La verità è che nel «modello milanese» sono perlopiù i fighetti e i benestanti a usare la bicicletta: sono loro che possono permettersi di pedalare senza abbruttirsi sugli orridi mezzi pubblici che premono dalla periferia; sono loro che si sentono in diritto di ogni cosa e caracollano in mezzo alla strada come a dire che l'errore sono gli altri, e che vanno sui marciapiedi, se ne fregano dei semafori, imbeccano sensi unici, vanno con le cuffie, stanno al cellulare, svoltano senza segnalare, fanno correre il cane, si affiancano uno con l'altro, rallentano il traffico più di un Tir.

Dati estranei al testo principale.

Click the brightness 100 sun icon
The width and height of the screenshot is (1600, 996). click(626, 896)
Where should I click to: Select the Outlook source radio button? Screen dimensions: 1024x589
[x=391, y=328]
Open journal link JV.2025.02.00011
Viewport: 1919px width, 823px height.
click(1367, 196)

FALSE VERITÀ - Dicono che i limiti a 30 all'ora riducono gli incidenti mortali: ma restare a casa li riduce anche di più, sempre che non abbattano anche le case e i palazzi per fare nuove aree verdi dove distribuire retini per farfalle e spacciatori serali. La Milano finta ecologista si conosce: ha il bolide in garage, ma di giorno, in città, circola con la bici supertecnica con la sella di cuoio e diciannove cambi sequenziali, oppure, se donna, col cestino di vimini col fiocchetto. Il perfetto milanese dei 30 all'ora è il giornalista che per spostarvi da via Solferino alla periferia pretendeva al minimo un ponte aereo; è la mamma-chic che attraversa disinvolta incroci pericolosissimi usando i figli come scudi umani; è il giovanile rampante che sfila sollevato dalla sella come se avesse dei ricci nel sedere; è il giovane hipster con barba e occhiali d'ordinanza che trascina ferrivecchi antecedenti al 1960 e pesanti come Moto Guzzi; è dulcis in fundo - la strafiga che pedala in tacco 14 e tailleur nero e corre all'apericena fingendo indifferenza per la catasta di automobili che intanto si è spatasciata nel tentativo di inquadrarla meglio. È questa la Milano dei 30 all'ora. C'è già.